You don’t improve your skills in anything unless you practice. Baseball players go to batting cages, tennis players use automated ball machines, shooters go to gun ranges. Where do writers go? In recent years, a lot of fans of popular media have been writing short pieces of fiction based in the fictional worlds they enjoy. While fan fiction isn’t by any means a form of writing meant to generate any sort of revenue – most fan fiction writers go out of their way to ensure readers know they didn’t create these worlds – it can be seen as a viable means for a writer to hone their skills and weed out bad habits. Backstories for MMORPG characters fall into this category. Regardless of the inspiration, however, there are some very clear things that separate good fan fiction from bad fan fiction.
By the way, in case you’re new to this, works of fan fiction are referred to as ‘fics’, and an established fictional world and the characters within are referred to as ‘canon’.

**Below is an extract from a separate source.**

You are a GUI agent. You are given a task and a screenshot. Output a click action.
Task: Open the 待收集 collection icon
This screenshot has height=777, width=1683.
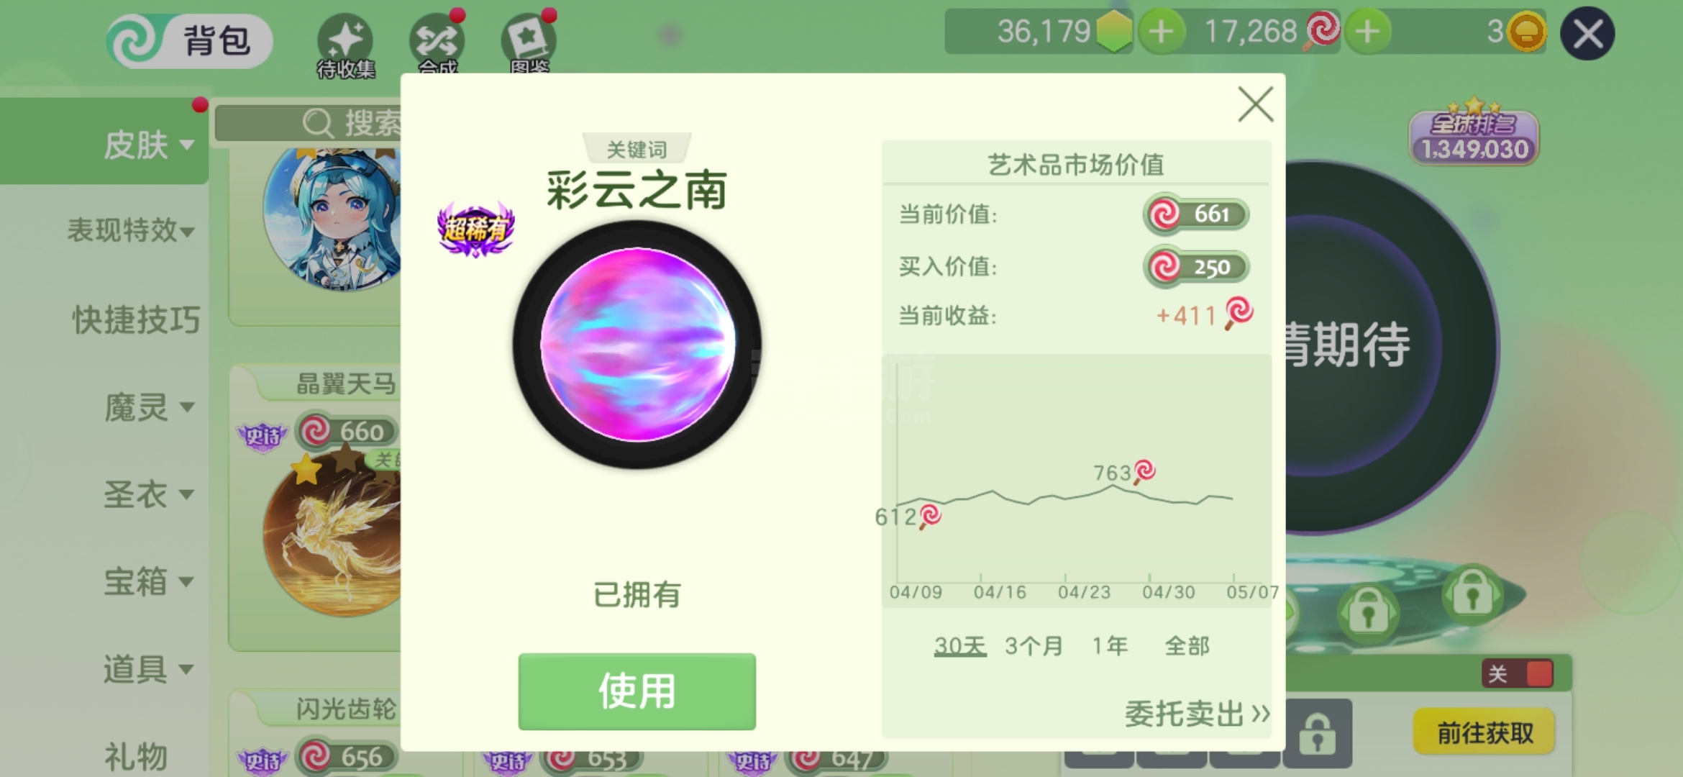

Getting into the mind of a ‘canon’ character is an interesting exercise. Some of the best fics have very little action and are introspective, with a main character of the canon thinking about something that’s happened or might happen. Since no major events are taking place that might upset the canon, these exercises are ultimately harmless provided the thoughts and feelings of the character are consistent. For example, a short story on Harry Potter’s deepest thoughts and feelings in the wake of someone’s death can be a touching and powerful work, provided he doesn’t think about how he could have done the deed better or how he’s got the hots for Bellatrix LeStrange. More on inconsistencies later.
If you have an idea for an original character or group of characters in a canonical world, by all means bring the idea to life. Give them a personality, history and world view and set them lose in a playground defined by the rules of the world’s original creators. Take the time to flesh them out in your mind or in your notes before you begin the fic in earnest. Locations and situations of the established world provide the backdrop and drama for your character or characters. Role-playing guilds in a MMORPG fall into this category, and if you can work together to establish the rules and circumstances of the disparate characters gathering, the result can be a rewarding and satisfying one for everybody involved.
The more you write, the better your habits in writing become. Just as a slugger, tennis player or hunter grows more confident and more accurate they more they practice, so too does a writer develop more skill with the language and a unique voice to the more they write. Fan fiction’s a good way to get this practice, and if you have a means with which you’re comfortable for you to get feedback, so much the better.
It’s fun to think of how a relationship between canon characters might turn out. But if you’re going to write about it, keep their behavior consistent with what’s been established. Don’t try to turn the hero into a psychopathic murderer or a loving husband into a wife-beater. Putting a villain in a sympathetic light can be tricky, but it can be done if the villain’s motivations are kept hidden from the audience and can be elaborated upon by the fic writer. However, if the canon character is a blatantly evil jerk who delights in putting cute things through wood chippers, you’re going to have a hard time getting an audience to side with them in the course of writing your fic.
When it comes to original characters, be very careful in how the interact with those established within the canon. Avoid it if you can, and if it’s absolutely necessary, keep the conversations short and the behavior of the canon character or characters consistent. If a canon character wouldn’t like the kind of person your original character is, for any number of reasons, be certain to show that, rather than the canon characters simply adoring your original one just because you’re writing the story. The more canon characters you bring into your story, the greater the risk of your original character becoming a Mary Sue.
New writers that haven’t developed good habits and go entirely with what comes out of their heads run the risk of creating main characters that are little more than Author Avatar for whom everything goes right in the end and can’t seem to stop getting attention from members of the opposite sex. Another bad habit that can come from undeveloped writing styles include not doing proper research even if they claim they have. However, if the author in question has gotten hold of a good agent and is establishing their own canon that abides by their own rules, not only can they get away with these atrocious habits, they can become insanely popular.
I can’t really understand it either, but I suppose in some cases, success can justify quite a bit.
October 1, 2009 at 12:23 pm
Putting a villain in a sympathetic light can be tricky, but it can be done if the villain’s motivations are kept hidden from the audience and can be elaborated upon by the fic writer. However, if the canon character is a blatantly evil jerk who delights in putting cute things through wood chippers, you’re going to have a hard time getting an audience to side with them in the course of writing your fic.
HA! You just thought he was putting cute things into wood chippers. Also, you never actually witnessed kitten-into-chipper action.
Or maybe he just played yo’ punk ass.